(Extract to read):
Are you looking for something with no lock-in period, no tax on investment income, withdrawal anytime, a chance to grow your principal amount, and the chance to earn an 8% annual dividend? Where can you get such returns and flexibility? The stock market has your back, as you prepare for the recession.
In life, you have to take risks
You may think, “How can you have your cake and eat it, too? There has got to be a catch.” Yes, there is. You have to be prepared to take short-term risks. There is a chance your principal amount might fall by 10-20%, and your distribution amount might be cut by 30-40% in the next 12 months if the recession deepens.
But if you don’t panic and stay invested, your money could grow when the economy recovers, while you continue to earn a distribution of 5-6%. Your distribution can also grow with the economy.
Grow your stock portfolio and get income, too
The rising interest rates have pulled down the fair value of properties. However, rising inflation continues to grow rental income. Housing some of the most expensive real estate properties, Canadian REITs are in a sweet spot. REIT stock prices are down, and rental income is high. If the economy goes deep into recession, some REITs could see a reduction in occupancy rates, but it is unlikely to be as big a shock as the pandemic.
True North Commercial REIT
Pure-play commercial REIT True North Commercial REIT (TSX:TNT.UN) is better off after the pandemic, as people return to offices. In the second quarter, it contracted and renewed leases, in which it increased rent by 5.5%. The higher rent helped the REIT increase its net operating income from the same properties by 7.2% year over year, despite a reduction in occupancy rate to 95.4% from 97.1% in the second quarter of 2021.

(Collected data):
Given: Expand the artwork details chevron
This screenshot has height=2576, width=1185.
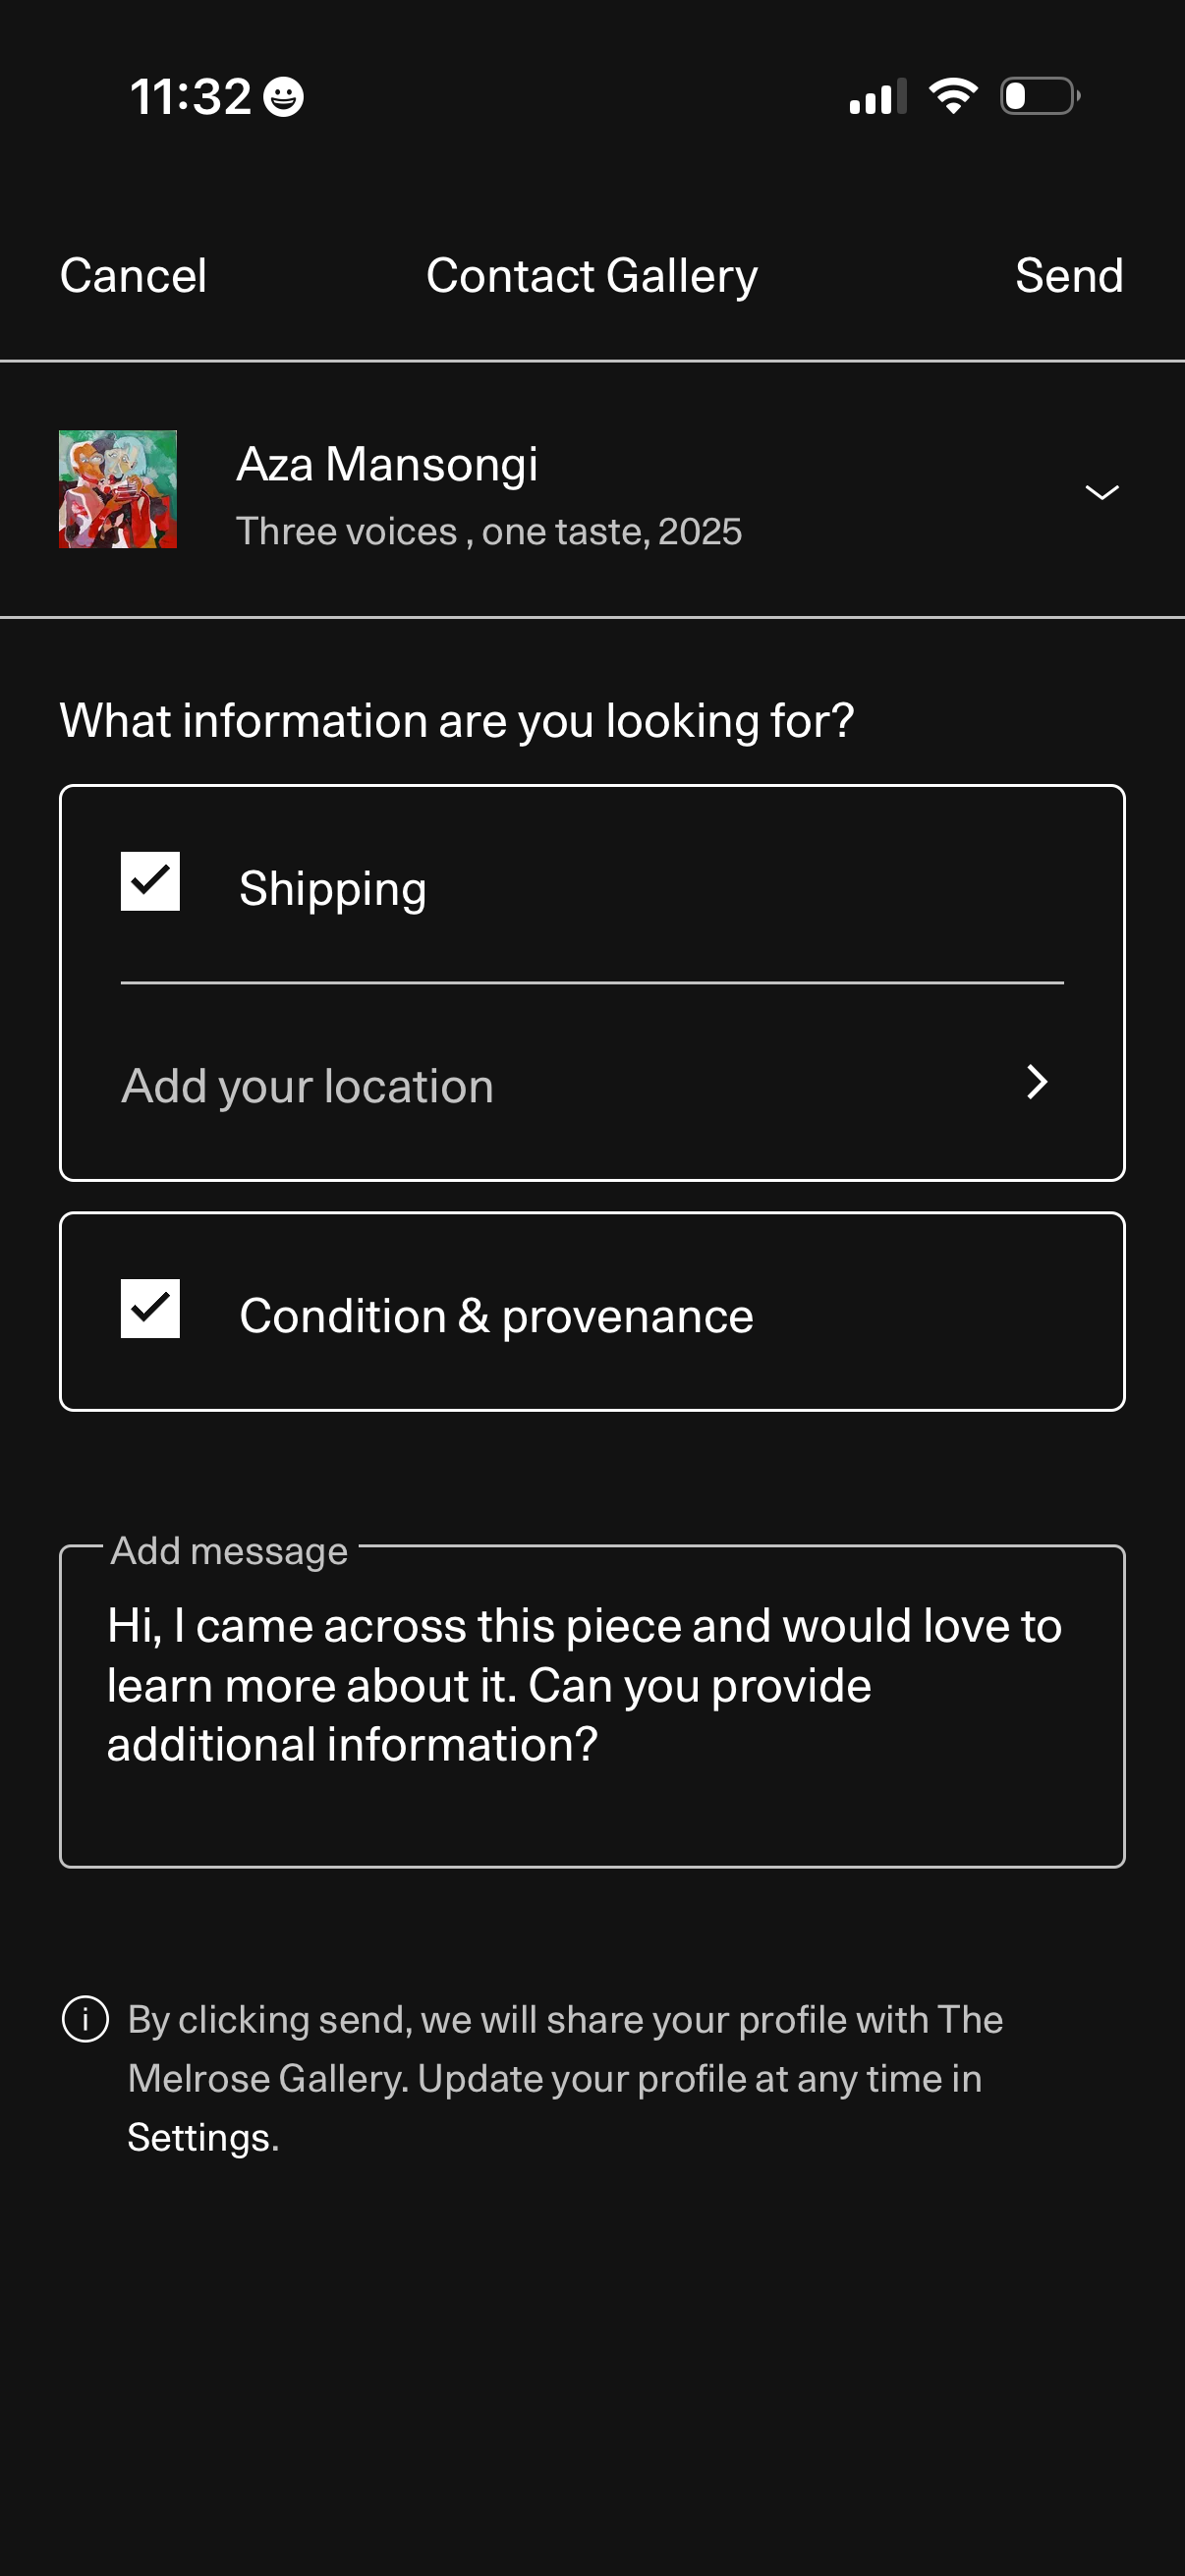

(Brief A):
Retype the passage of the article on REIT investing between "In life, you" and "with the economy.", inclusive.
(Brief B):
Continue the article on REIT investing, picking up right after its final sentence.
None of the material is needed here.

(Output A):
In life, you have to take risks
You may think, “How can you have your cake and eat it, too? There has got to be a catch.” Yes, there is. You have to be prepared to take short-term risks. There is a chance your principal amount might fall by 10-20%, and your distribution amount might be cut by 30-40% in the next 12 months if the recession deepens.
But if you don’t panic and stay invested, your money could grow when the economy recovers, while you continue to earn a distribution of 5-6%. Your distribution can also grow with the economy.

(Output B):
The REIT has a distribution payout ratio of 96%, which is slightly high but sustainable if it maintains its occupancy rate at current levels. At least 76% of its rental income is secure, as tenants are governments and high-credit-ranking companies. The REIT’s stock price is volatile in the near term, but it has the potential to return to its average price of $7.5 in the recovery phase, representing 13% upside from the current stock price. The stock has already recovered 11% from the April 20th to June 16th selloff.
In the meantime, you can enjoy an annual distribution yield of 8.96%. A $2,000 investment in True North Commercial REIT through the Tax-Free Savings Account (TFSA) can earn you $179 in an annual payout. The REIT has maintained stable monthly distribution since 2014. If the economic scenario worsens, and the REIT has to slash the distribution, it will likely announce a 20-33% deduction. This could slash your passive income to $120, which equates to a 6% yield on a $2,000 investment.
In both scenarios, you can have your cake and eat it, too.
Enbridge stock
Enbridge (TSX:ENB)(NYSE:ENB) is a Dividend Aristocrat known for its 27 years of dividend growth at a 10% compounded annual growth rate (CAGR). The company has pipelines that give a direct path for Canada’s oil and gas to the United States markets. The pipeline stock is falling after the sudden surge in natural gas prices pushed the stock up 9.3% since mid-June. This is an opportunity to lock in a 6.2% dividend yield.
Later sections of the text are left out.